TASK OBJECTIVE
For the entries below, print exactly the lines between the line holding "Task: Click the @CLOUDERA" and the line holding "Task: Select the RENTED badge beside May 2023", inclusive, and nothing else.

Stored records
# # # # # # #
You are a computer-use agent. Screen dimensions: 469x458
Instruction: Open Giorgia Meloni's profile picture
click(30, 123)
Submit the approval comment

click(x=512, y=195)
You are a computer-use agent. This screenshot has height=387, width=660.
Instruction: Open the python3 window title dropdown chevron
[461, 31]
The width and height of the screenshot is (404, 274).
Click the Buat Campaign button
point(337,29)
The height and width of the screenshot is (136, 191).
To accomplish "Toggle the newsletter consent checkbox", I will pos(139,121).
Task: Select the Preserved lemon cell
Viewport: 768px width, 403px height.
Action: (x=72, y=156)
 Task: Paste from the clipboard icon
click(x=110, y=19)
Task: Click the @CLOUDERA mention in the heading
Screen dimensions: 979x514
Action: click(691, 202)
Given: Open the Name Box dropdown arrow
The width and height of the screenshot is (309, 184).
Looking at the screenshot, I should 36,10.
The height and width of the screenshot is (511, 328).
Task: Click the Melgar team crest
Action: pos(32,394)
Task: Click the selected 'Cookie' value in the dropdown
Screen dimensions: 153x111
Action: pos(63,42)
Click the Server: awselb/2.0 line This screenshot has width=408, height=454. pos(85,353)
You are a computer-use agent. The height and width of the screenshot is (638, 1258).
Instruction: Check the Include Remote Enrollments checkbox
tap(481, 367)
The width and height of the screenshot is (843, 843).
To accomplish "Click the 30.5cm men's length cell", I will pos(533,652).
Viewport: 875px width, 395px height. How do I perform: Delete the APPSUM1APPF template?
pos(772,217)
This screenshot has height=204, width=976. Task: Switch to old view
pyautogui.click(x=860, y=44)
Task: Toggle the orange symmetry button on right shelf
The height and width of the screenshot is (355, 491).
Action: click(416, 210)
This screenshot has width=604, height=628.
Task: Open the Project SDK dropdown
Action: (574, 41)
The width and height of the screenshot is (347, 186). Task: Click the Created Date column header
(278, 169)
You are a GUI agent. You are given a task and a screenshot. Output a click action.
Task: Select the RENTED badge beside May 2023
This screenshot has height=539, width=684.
# # # # # # #
SOLUTION FOR THIS TASK
Task: Click the @CLOUDERA mention in the heading
Screen dimensions: 979x514
Action: click(691, 202)
Given: Open the Name Box dropdown arrow
The width and height of the screenshot is (309, 184).
Looking at the screenshot, I should 36,10.
The height and width of the screenshot is (511, 328).
Task: Click the Melgar team crest
Action: pos(32,394)
Task: Click the selected 'Cookie' value in the dropdown
Screen dimensions: 153x111
Action: pos(63,42)
Click the Server: awselb/2.0 line This screenshot has width=408, height=454. pos(85,353)
You are a computer-use agent. The height and width of the screenshot is (638, 1258).
Instruction: Check the Include Remote Enrollments checkbox
tap(481, 367)
The width and height of the screenshot is (843, 843).
To accomplish "Click the 30.5cm men's length cell", I will pos(533,652).
Viewport: 875px width, 395px height. How do I perform: Delete the APPSUM1APPF template?
pos(772,217)
This screenshot has height=204, width=976. Task: Switch to old view
pyautogui.click(x=860, y=44)
Task: Toggle the orange symmetry button on right shelf
The height and width of the screenshot is (355, 491).
Action: click(416, 210)
This screenshot has width=604, height=628.
Task: Open the Project SDK dropdown
Action: (574, 41)
The width and height of the screenshot is (347, 186). Task: Click the Created Date column header
(278, 169)
You are a GUI agent. You are given a task and a screenshot. Output a click action.
Task: Select the RENTED badge beside May 2023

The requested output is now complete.